- Genre: Documentary
- Presented by: Tony Robinson
- Country of origin: United Kingdom
- Original language: English
- No. of series: 1
- No. of episodes: 5

Original release
- Network: Channel 4
- Release: 24 November – 22 December 2008

= Catastrophe (2008 TV series) =

Catastrophe is a five-part British documentary television series telling the story of the catastrophic events that shaped planet Earth. It is presented by Tony Robinson and was first aired on Channel 4 on 24 November 2008. The series producer was Stephen Marsh with researcher Rhodri Jones.

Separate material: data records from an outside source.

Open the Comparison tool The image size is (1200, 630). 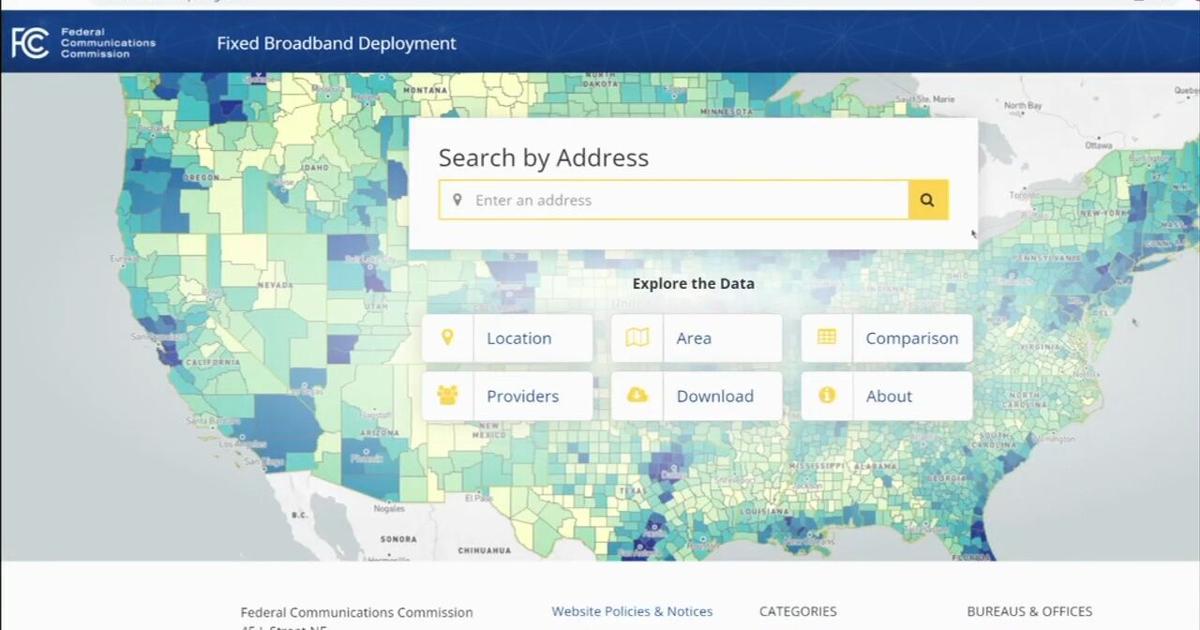point(912,338)
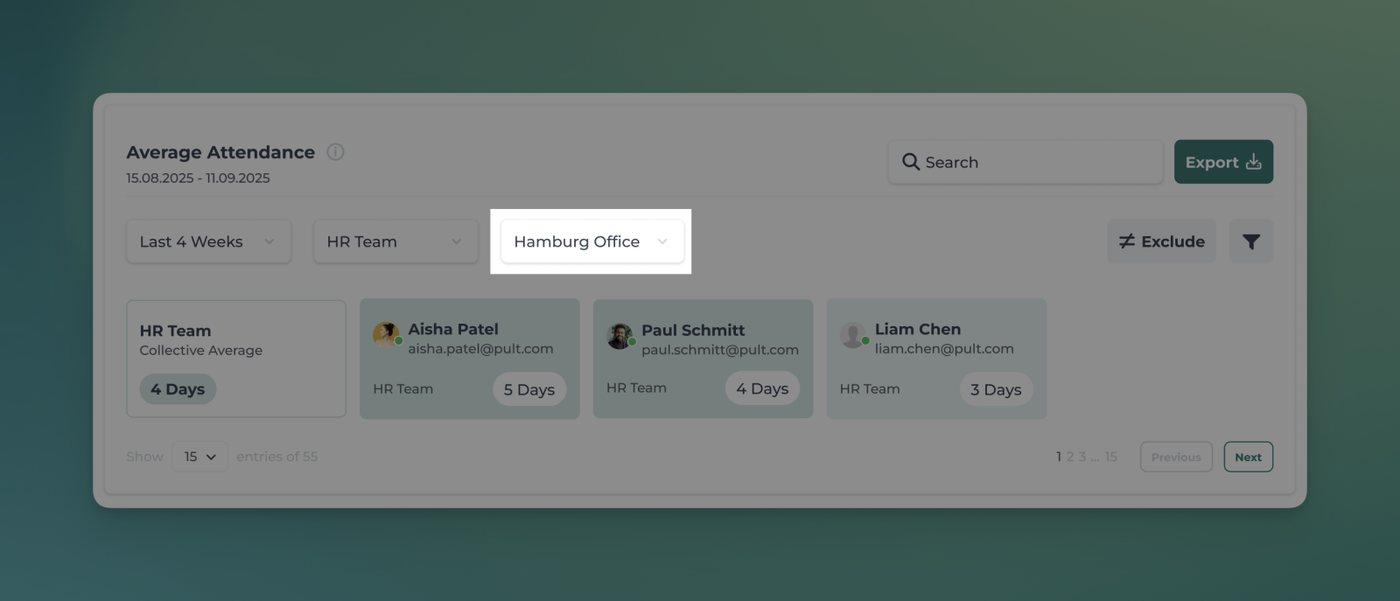Jump to last page 15
Screen dimensions: 1400x601
[1111, 457]
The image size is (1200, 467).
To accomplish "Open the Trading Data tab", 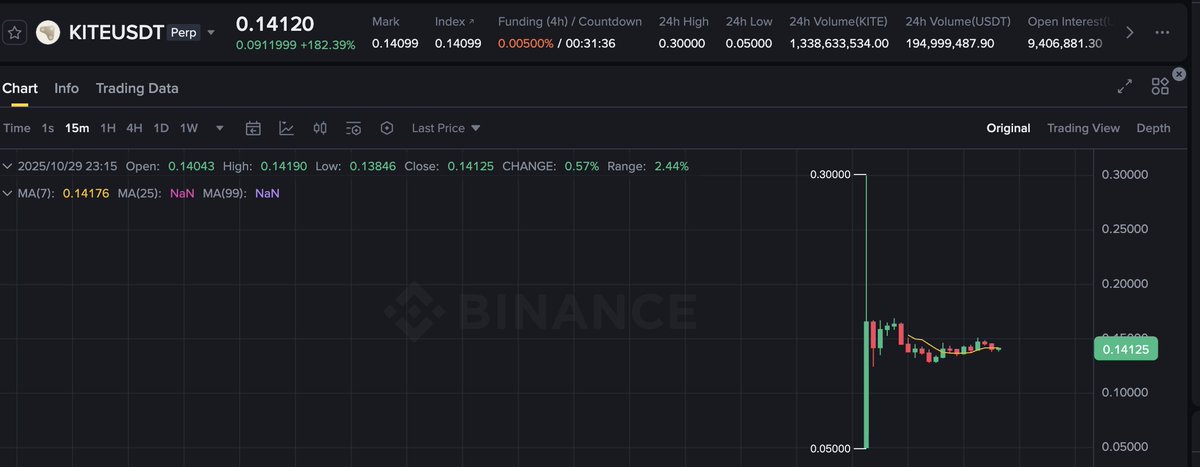I will tap(137, 88).
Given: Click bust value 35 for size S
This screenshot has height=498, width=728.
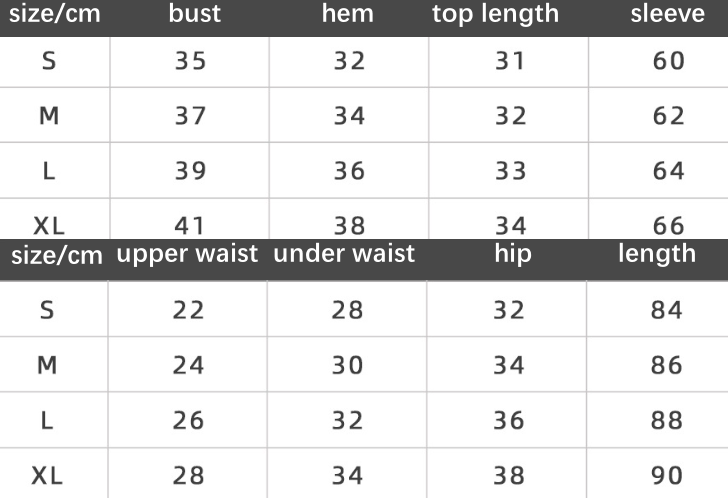Looking at the screenshot, I should [x=189, y=61].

The series equates Geological time to a clock face to aid understanding of the vast timescales involved

==Episodes==

| No. | Title | Original release date |
| 1 | "Birth of the Planet" | 24 November 2008 |
The first episode explores the most violent event in the history of the Earth when, four and half billion years ago, it collided with another planet, Theia, helping create the unique circumstances for life on Earth. It includes contributions from Bill K. Hartmann who first convinced the scientific mainstream that the Giant impact created both the Moon and the Earth's 23° tilt. The programme also covers the last continuing Lunar Surface experiment from the Apollo program. NASA engineer Jerry Wiant's Lunar Laser Ranging measures the increasing distance between the Moon and the McDonald Observatory on Earth.
| 2 | "Snowball Earth" | 1 December 2008 |
An exploration of the evidence behind the controversial theory of Snowball Earth. Tony Robinson opens the episode with "... temperatures plummeted, ice spread down from the poles. It encased the planet in a layer thousands of metres thick. A snowball earth." Tony speaks of proof that "meant only one thing" and one of the experts who speaks on the program (around 18 minutes) says "proven that glaciers were on the equator" and "if you have ice at the equator then the whole of the globe must have been covered by ice, a wholly white planet".
| 3 | "Planet of Fire" | 8 December 2008 |
An exploration of the Permian extinction, the largest ever when, 250 million years ago, 95% of life was destroyed. The evidence points to an eruption of the Siberian Traps in Eastern Russia.
| 4 | "Asteroid Strike" | 15 December 2008 |
This programme follows the trail of clues leading to the extinction of non-avian dinosaurs, 65 million years ago. Iridium and shocked quartz found at the K–T boundary (Cretaceous–Paleogene boundary) are investigated which leads to the belief that an asteroid strike on the Yucatán Peninsula was responsible for the extinction.
| 5 | "Survival Earth" | 22 December 2008 |
This episode considers the events over the last 75,000 years that wiped out many of present-day humans ancestors. Super-volcanoes, ice ages and cosmic impacts have all had a malign effect on the development of the human race and the evidence is that such events will continue to be a threat in the future. In describing the Younger Dryas impact hypothesis, archaeologist Ken Tankersley investigated evidence from Sheriden Cave in Ohio, and NASA scientist Peter Schultz performed experiments at the Ames Vertical Gun Range. The programme also includes contributions from Stephen Oppenheimer.